Here’s my little idea. What if we took the best of the right and left. High Deductible Health Plans (HDHPs) are cheaper, because they don’t cover everything and when people have to pay out of pocket they use less (which may be good, bad or ugly depending on what care is foregone, but many of us believe it is generally bad or ugly, for example causing people to postpone needed preventive services or not comply with treatment, particularly for low-income people). The reason HDHPs are cheaper is not because of the tax advantage of HSAs but because of the high deductible. We should cover preventive services and chronic care medications on a comprehensive basis. We should have incentives for patients to be mindful of cost (not just drugs) and we should make the financing system a bit more progressive than regressive if we want to mitigate some of the worst effects of class. So here goes: everyone gets a basic preventive package covered on a first dollar basis, everyone gets a $10,000 per household deductible catastrophic health plan (premium sharing would be based on income), everything in the middle (the $10,000 in patient spending) is on a sliding co-insurance scale where the lowest income folk pay zero co-insurance and the top income folk pay a 100% co-insurance rate. According to the latest data from the Census Bureau for 2005, 19.7 million households (some 17%) earn over $100,000 in household income, 2 million households make over $250,000. Those top 1 or 2% earners would pay a larger share of premium, the taxes necessary to cover the premium subsidy to the poor, and up to $10,000 out of pocket making hospitals, doctor visits, and elective surgery a bit more of a retail experience. Oh and we probably should be using after tax dollars, not pre-tax dollars in a Health Savings Account. By making the affluent, well educated, savvy consumers pay more for first class we might even get the effects promised by the consumer-directed advocates, such as more questioning of the prices charged by providers. Enlightened employers like the University of California have some elements that point in this direction such as income-based premium sharing: janitors pay less toward healthcare than tenured professors, but that is a small step toward addressing the disparities created by socio-economic class.

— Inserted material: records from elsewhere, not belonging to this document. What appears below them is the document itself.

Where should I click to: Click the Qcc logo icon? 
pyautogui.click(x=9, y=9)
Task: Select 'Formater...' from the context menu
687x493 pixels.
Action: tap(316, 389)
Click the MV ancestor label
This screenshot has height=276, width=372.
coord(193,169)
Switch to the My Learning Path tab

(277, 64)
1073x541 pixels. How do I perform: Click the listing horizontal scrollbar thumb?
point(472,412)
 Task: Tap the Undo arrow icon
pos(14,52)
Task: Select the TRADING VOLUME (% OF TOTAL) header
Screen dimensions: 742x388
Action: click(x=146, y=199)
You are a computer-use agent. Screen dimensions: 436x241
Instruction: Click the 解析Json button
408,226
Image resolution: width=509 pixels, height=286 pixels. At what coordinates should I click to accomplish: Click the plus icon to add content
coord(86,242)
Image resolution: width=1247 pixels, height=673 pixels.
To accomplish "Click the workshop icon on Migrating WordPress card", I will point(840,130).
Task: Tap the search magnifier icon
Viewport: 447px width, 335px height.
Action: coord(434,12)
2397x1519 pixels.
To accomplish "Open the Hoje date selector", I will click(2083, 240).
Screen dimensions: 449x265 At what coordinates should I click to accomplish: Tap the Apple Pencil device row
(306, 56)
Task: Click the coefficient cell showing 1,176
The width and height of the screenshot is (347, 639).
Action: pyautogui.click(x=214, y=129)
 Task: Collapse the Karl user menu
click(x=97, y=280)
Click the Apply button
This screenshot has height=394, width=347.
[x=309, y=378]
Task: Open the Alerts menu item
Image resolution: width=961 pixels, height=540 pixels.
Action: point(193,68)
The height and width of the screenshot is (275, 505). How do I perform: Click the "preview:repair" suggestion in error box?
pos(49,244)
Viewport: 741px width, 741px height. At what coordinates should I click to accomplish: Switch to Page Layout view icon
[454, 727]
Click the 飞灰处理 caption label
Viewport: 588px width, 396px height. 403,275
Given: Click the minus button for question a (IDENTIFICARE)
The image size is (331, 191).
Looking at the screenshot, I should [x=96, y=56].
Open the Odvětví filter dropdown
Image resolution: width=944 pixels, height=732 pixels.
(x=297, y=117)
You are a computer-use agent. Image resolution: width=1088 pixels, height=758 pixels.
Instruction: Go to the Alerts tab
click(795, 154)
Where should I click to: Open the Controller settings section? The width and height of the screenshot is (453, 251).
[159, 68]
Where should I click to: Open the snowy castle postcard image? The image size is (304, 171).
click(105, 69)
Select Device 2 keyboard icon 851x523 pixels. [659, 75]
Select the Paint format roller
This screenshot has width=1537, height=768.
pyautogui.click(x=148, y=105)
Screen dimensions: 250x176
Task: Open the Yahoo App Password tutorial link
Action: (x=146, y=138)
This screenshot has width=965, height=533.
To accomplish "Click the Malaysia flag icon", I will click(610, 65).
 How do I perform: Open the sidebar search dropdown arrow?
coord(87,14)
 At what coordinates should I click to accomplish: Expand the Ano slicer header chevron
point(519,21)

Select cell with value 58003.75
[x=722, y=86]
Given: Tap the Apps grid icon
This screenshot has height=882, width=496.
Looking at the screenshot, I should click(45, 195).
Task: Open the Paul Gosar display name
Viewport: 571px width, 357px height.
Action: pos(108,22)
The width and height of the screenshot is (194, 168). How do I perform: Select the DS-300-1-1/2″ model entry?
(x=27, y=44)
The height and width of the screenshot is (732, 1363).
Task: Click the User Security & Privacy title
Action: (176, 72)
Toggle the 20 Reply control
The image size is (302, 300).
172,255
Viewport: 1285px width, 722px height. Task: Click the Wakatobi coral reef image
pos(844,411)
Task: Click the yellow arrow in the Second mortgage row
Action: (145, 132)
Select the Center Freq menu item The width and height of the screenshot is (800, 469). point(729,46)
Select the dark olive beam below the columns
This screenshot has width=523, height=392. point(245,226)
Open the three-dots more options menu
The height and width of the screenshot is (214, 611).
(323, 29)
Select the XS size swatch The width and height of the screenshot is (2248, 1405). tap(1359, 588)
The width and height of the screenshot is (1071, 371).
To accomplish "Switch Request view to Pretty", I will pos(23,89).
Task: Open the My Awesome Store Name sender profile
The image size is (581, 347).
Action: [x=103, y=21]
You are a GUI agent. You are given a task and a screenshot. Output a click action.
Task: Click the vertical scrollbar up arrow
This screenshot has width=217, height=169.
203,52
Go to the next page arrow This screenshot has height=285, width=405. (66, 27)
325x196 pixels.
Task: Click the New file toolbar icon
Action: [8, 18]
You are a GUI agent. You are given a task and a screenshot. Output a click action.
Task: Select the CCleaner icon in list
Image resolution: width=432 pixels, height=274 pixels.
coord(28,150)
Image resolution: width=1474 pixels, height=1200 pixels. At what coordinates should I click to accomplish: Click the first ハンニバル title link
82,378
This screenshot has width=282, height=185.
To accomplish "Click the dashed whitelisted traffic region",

Before the rich readers go up in arms about socialism and income re-distribution being dangerous and seditious, let me point out it is better for you than the single-payer alternative which is, by its nature, an even more massive transfer of income from rich to poor.

While this or other redistributive schemes is unlikely to be enacted as legislation it is important for all of us in healthcare to remember that class matters. It is always good to be in first class, but way too many of us never get the upgrade.

Ian Morrison is an author, consultant and futurist based in Menlo Park, California.